Mon ex copine et moi dormions à La Moneda, un hôtel qui avait été aménagé dans une vieille école du centre historique. Tout juste à côté du Zocalo au cœur de la ville. Nous avions trois lits dans notre chambre (2 superposés et un autre petit dans le coin de la pièce).
Igor devait mesurer deux pépines de haut et être large comme un monster truck. Sa voix était l’équivalent d’un klaxon de bateau. Il parlait… Que dis-je… Il marmonnait quelques mots en anglais et ça nous vibrait dans le chest. Pas parce que nous étions émus, non… Parce que sa voix donnait dans les basses notes graves. Homme de peu de mots, il souriait sans aucune raison apparente, des fois, comme ça, en fixant l’horizon. Un peu comme un psychopathe qui vient d’entendre une voix lui raconter une bonne blague.
Un matin, comme il était seul et qu’il partageait notre mini dortoir, nous l’avons invité à déjeuner. Il versait de la sauce forte ultra piquante sur ses crêpes au lieu de mettre du sirop et les mangeait comme si tout était normal!
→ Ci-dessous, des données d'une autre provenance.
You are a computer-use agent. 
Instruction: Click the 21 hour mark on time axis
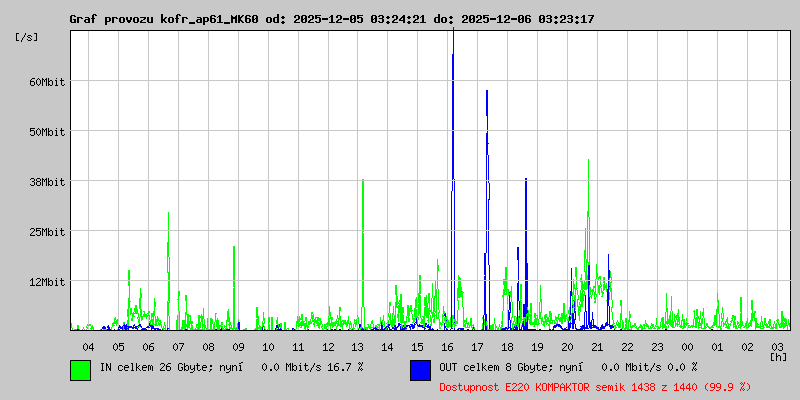point(597,346)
C’était le genre de sauce forte qui te donnait des crampes louches, une sudation anormale et des étourdissements accompagnés de phrases du genre : « crisse de sauce à la marde, plus jamais je goûte à ça! ». Le genre de sauce qui pourrait facilement se vendre dans un magasin Farces et Attrapes tellement qu’elle est ridiculement piquante.
Pas pour Igor mon Russe étrange. À grosse pelletées de crêpe décapantes dans gueule accompagnées de son café dans lequel il mettait du sel au lieu de mettre du sucre, il nous souriait et semblait heureux avec sa sacoche banane, son t-shirt de band de musique métal européen et ses bas dans ses sandales. Il était vraiment gentil, malgré son casting de grand tueur à gage du KGB sans le swag.
Il a passé la journée avec nous, il était très intéressant lors de nos visites dans les musées. Il nous expliquait toutes sortes de choses. Il s’y connaissait bien en histoire. Les aztèques, les mayas, les toltèques n’avaient aucun secret pour Igor l’homme bizarre que je commençais à soupçonner d’avoir travaillé pour Irina Spalko, l’agente russe qui court après Indiana Jones pour voler ses trésors.
Un soir, après un bon repas piquant, nous avons décidé tous les trois d’aller voir un match de lucha libre (la lutte mexicaine avec des masques). C’était dans un complexe où j’aurais facilement pu me faire kidnapper et voler un rein. Par contre, j’avais Igor avec moi. Faites-moi confiance, 98% de la planète ne veut pas se battre avec Igor. Je crois qu’il peut te briser le bassin juste avec la force de son regard.
Igor aimait BEAUCOUP l’alcool. Disons qu’il aimait en boire une énorme quantité en peu de temps. Il s’envoyait une bière en deux gorgées. Il en buvait… 5-6 à la demi heure. Il se collait sur moi et m’enlaçait comme si j’étais soudainement son meilleur ami… J’ai vite réalisé qu’en prison… J’aurais été sa bitch.
Après le combat de lutte masquée, nous sommes allés dans une boîte de nuit. Igor montait debout sur le bar et dansait… La foule encourageait notre Shrek à boire davantage. Il était couché sur le dos et le barman lui vidait sa bouteille de tequila dans la bouche. Il se relevait après plusieurs onces et dansait comme si la nuit lui appartenait. Rendu aux petites heures du matin, j’ai tenté tant bien que mal de le raisonner et de le ramener à la chambre. Il m’a alors agrippé par la mâchoire et m’a dit avec son accent de méchant :
«I’m a free man, I do what I want. OK? »
Pas de trouble man! À la shape que tu as, je ne t’obstinerai pas sur ta liberté, mon chum.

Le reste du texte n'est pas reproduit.